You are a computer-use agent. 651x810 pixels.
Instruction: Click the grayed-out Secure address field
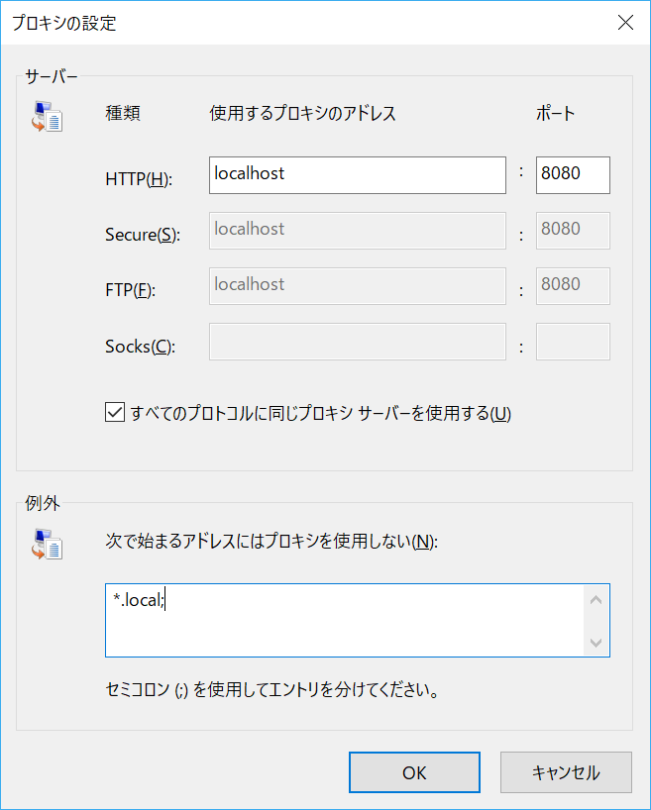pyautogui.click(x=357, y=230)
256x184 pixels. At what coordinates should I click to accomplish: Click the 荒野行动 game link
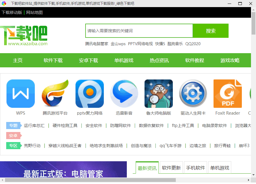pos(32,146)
***
Type out all of the records exactly, leaving out any picture.

Written reply —
You are a computer-use agent. 651x810 pixels.
Instruction: Click the grayed-out Secure address field
pyautogui.click(x=357, y=230)
256x184 pixels. At what coordinates should I click to accomplish: Click the 荒野行动 game link
pos(32,146)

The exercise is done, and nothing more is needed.